Et 4 dossiers à régler
Quatre joueurs des Hurricanes se retrouvent sans contrat, dont Frederik Andersen, Nicolas Deslauriers et Mike Reilly, qui peuvent devenir libres comme l’air à compter du 1er juillet. Alexander Nikishin, lui, deviendra joueur autonome avec compensation.
Ce portrait est plus léger que celui d’une équipe qui doit reconstruire son noyau. Sebastian Aho et Seth Jarvis sont sous contrat jusqu’en 2032, tandis que Jaccob Slavin et K’Andre Miller sont liés au club jusqu’au terme de la saison 2032-2033.
Nikishin et la relève
À 24 ans, Nikishin a déjà donné un aperçu de ce que la Caroline a ajouté à sa ligne bleue: 11 buts et 33 points en saison régulière, puis une mention d’aide en séries. Brandon Bussi est aussi en place pour encore 3 saisons à 1,9 million $ par année, pendant que Pyotr Kochetkov a encore 1 année à écouler à son pacte de 2 M$.

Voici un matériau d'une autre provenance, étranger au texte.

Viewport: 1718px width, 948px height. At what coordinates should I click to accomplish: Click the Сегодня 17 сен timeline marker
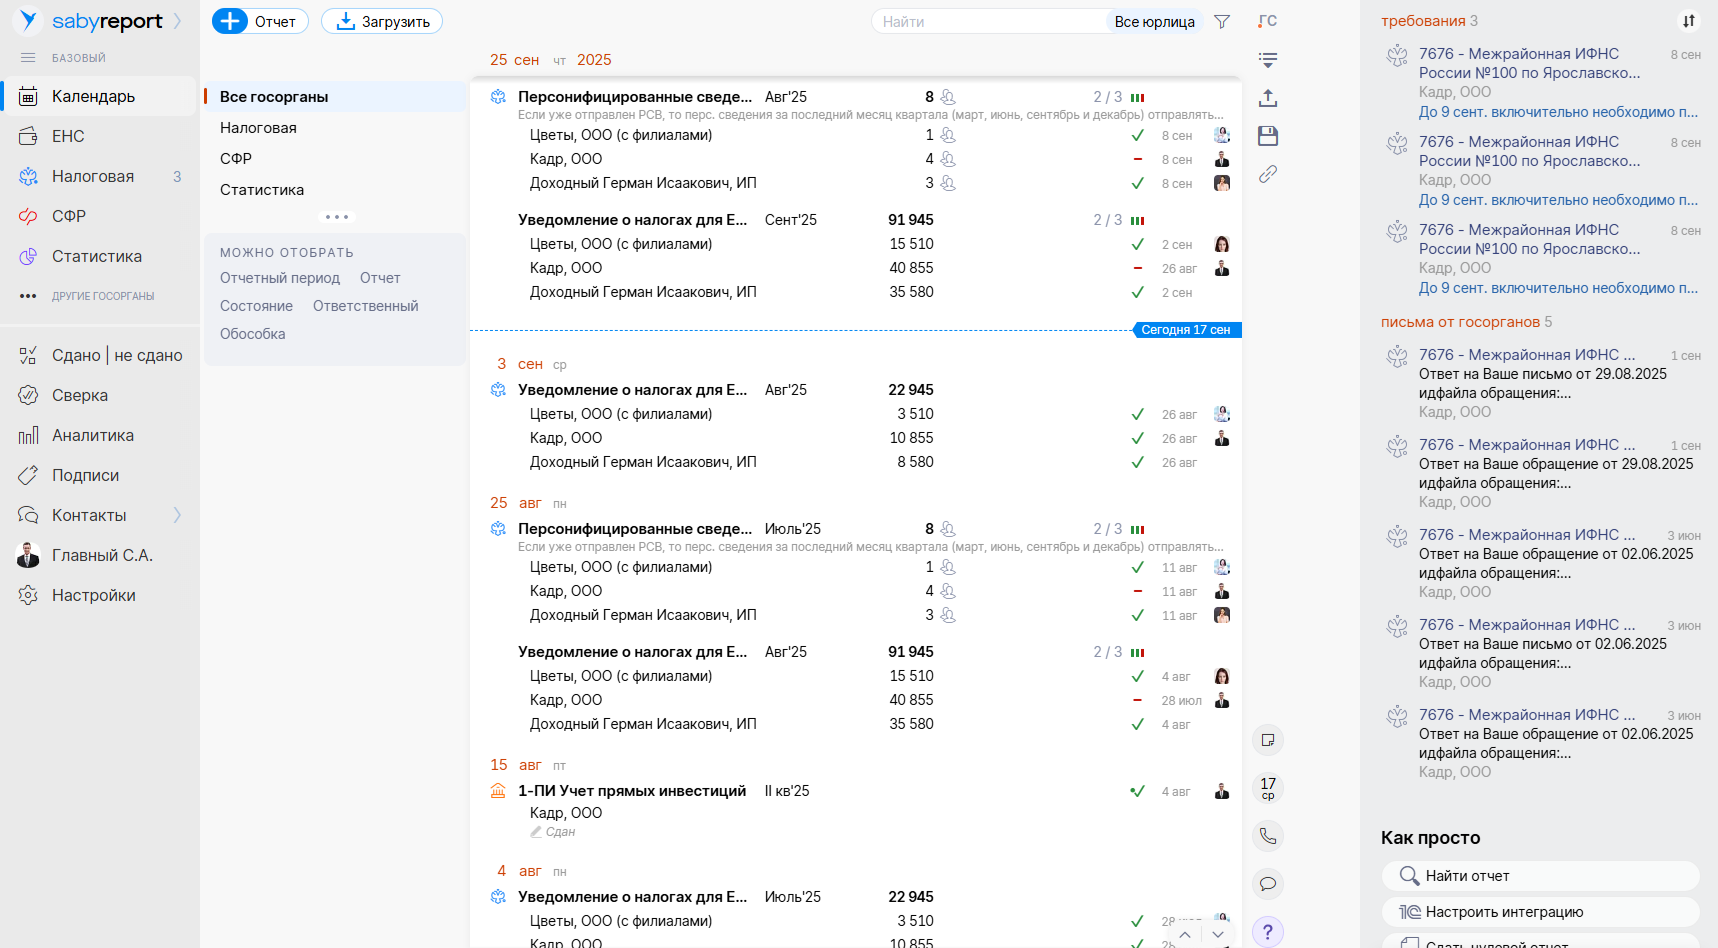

Stankoven ouvre, lui, son nouveau contrat de 8 ans à 6 millions $ par saison dès l’an prochain, et Jackson Blake, 22 ans, est engagé pour 8 ans avec une moyenne annuelle de 5,117 millions $. Blake a terminé les séries avec 20 points, Stankoven avec 16, et Taylor Hall a principalement mené l’attaque des Hurricanes avec eux.
Cap salarial serré
La Caroline dispose de moins de 12 millions $ sous le plafond salarial en vue de la prochaine saison selon PuckPedia, ce qui limite la marge si Tulsky veut bouger sur les 4 dossiers ouverts. Les Wolves de Chicago sont aussi en finale de la Coupe Calder contre les Marlies de Toronto, pendant que le club garde 4 choix de premier tour dans les 3 prochaines années grâce à la transaction avec les Stars de Dallas pour Mikko Rantanen.
À ce stade, la lecture est simple: les Hurricanes ont déjà sécurisé l’essentiel de leur noyau, et leur été devrait servir davantage à régler quelques cas précis qu’à repenser l’équipe. C’est la sorte de stabilité qui permet de défendre une Coupe Stanley sans repartir à zéro.